Dr. Satyendra K. Tomar

July 14, 2005, 1 p.m. HF 136

A discontinuous Galerkin finite element method for the numerical simulation of water waves will be presented. An accurate representation of the nonlinear waves with a significant amplitude gives rise to the deforming elements and it is well known that the standard finite element techniques with asymmetric spatial discretization lead to instabilities in the numerical solution of such problems. To overcome this problem, among the practically successful techniques are, the addition of the viscosity terms to the free surface (FS), and the finite difference (FD) reconstruction of the FS. However, both of these approaches have their own limitations, the viscosity approach unnecessarily damps the wave amplitude, and the FD approach is not attractive in general geometries and for hp-adaptation.

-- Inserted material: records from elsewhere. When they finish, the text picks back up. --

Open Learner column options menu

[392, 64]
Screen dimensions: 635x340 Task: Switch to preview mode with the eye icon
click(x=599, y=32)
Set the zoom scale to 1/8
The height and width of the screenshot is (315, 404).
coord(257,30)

In this talk two approaches will be discussed: (1) using the coupled form of the FS equations and implicit time discretizations, and (2) treating the FS equations in decoupled form and explicit time schemes. A detailed semi-discrete stability analysis, followed by a fully discrete stability analysis of RK4 scheme of the second approach will be presented. Further, to improve the accuracy of the computed velocity field a superconvergent gradient recovery technique based on L2 projections has been employed and the supporting results from the stability analysis will be presented.